> **What the task requires**: The reply should hold every entry exactly as written and none of the pictures.

▼

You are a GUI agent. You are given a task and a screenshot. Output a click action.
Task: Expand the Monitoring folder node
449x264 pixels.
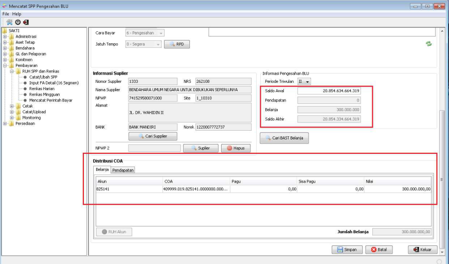[x=12, y=118]
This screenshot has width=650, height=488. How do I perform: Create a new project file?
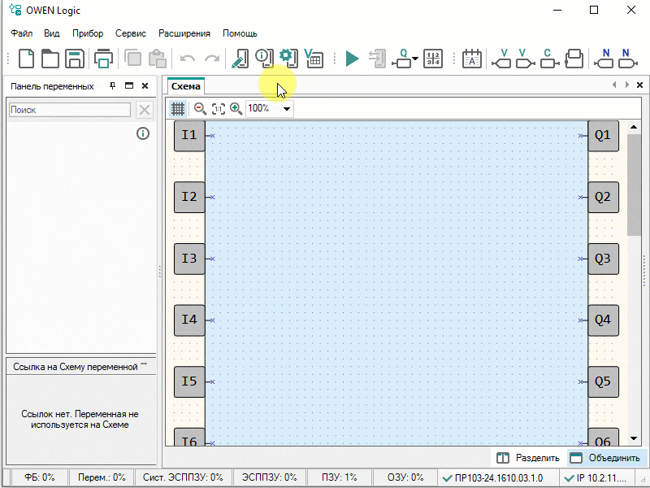27,58
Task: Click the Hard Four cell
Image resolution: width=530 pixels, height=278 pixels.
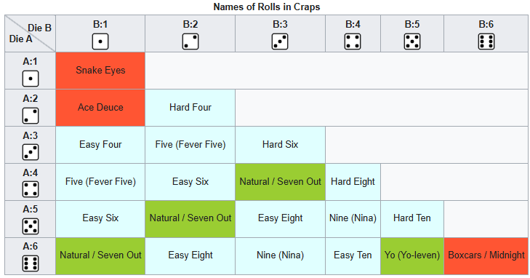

▲

> **Response**:
You are a GUI agent. You are given a task and a screenshot. Output a click action.
Task: Expand the Monitoring folder node
449x264 pixels.
[x=12, y=118]
This screenshot has width=650, height=488. How do I perform: Create a new project file?
27,58
Task: Click the Hard Four cell
Image resolution: width=530 pixels, height=278 pixels.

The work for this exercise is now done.